Bits and Pieces: The 1950s edition
*Bill just immediately assumes the reporter is male. And even Virginia almost shrugs her off as a patient or participant for the study when they first meet.
*Even as progressive as they are, Bill and Virginia are totally clueless about the sexual stereotypes African Americans have to deal with.
*The framed ‘I AM A MAN’ poster outside the elevator.
Bill: “I could kiss you now.”
Virginia: “We don't kiss.”
Virginia: “You should have leveled with us.”
Bill: “Instead of ripping down our fliers in the dead of night.”
Dr. Hendricks: “I removed them in broad daylight.”
Dr. Hendricks: “No doubt there’s a gurney waiting for you somewhere. Find it.” (Dr. Hendricks, we hardly knew ye.)
Gene: “I wanted our kids to be you part you, anyway. And when I realize how much I want to see you in those little faces it always led me back to you. I'm sorry. That--that had too many ‘yous’ in it.”
Bill: “Because all taboos feel dangerous until they’re broken…” (Bill says to Libby about the study at Buell Green but the shot that accompanies that dialogue is from Libby’s POV as she looks on to Coral and Robert outside.)

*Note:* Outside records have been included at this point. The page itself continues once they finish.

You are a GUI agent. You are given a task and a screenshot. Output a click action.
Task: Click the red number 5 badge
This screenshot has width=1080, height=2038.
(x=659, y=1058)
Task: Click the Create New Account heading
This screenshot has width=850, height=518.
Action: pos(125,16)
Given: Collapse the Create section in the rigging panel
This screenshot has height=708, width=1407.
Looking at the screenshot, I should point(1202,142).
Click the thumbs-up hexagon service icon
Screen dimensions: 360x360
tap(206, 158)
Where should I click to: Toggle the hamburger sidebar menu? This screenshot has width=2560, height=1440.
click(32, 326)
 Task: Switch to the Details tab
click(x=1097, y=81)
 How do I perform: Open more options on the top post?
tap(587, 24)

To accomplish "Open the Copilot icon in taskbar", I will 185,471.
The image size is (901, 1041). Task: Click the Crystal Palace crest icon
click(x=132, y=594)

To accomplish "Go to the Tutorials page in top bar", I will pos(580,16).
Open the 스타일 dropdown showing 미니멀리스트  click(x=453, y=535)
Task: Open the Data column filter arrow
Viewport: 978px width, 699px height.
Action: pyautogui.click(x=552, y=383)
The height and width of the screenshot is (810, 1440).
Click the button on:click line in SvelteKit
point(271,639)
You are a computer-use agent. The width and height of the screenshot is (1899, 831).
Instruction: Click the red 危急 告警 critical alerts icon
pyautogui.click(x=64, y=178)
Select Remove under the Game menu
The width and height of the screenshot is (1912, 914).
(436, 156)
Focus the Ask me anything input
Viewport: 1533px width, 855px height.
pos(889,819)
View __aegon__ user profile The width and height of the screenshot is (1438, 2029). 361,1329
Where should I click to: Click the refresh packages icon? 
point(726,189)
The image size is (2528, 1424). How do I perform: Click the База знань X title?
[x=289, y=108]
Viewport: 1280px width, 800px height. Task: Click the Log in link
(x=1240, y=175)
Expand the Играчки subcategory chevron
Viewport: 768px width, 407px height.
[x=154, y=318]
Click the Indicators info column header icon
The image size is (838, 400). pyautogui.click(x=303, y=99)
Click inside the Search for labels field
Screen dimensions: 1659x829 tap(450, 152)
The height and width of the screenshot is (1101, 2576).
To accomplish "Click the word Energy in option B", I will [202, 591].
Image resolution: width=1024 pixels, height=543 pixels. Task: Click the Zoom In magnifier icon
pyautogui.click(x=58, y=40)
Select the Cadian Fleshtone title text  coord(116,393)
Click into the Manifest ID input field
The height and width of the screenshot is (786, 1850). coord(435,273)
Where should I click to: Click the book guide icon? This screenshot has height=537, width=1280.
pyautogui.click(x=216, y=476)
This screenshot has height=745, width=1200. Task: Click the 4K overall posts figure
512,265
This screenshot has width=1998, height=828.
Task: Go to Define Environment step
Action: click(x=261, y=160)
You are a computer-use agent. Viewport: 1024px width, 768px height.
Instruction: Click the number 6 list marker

Virginia: “I don’t know how to not fight.”
Bill: “It’s my study.”
Morgan Hogue: “And it’s my story.”
Lillian: “By taking this you’re promising me you’ll see to it… that my wishes are carried out. Will you take it?”
Wilson: “What kind of a man are you?”
Betty: “I’m just a woman who… yes, loved Helen but that doesn’t matter.”
Dr. Hendricks: “So let’s see if you have the guts to be reborn.”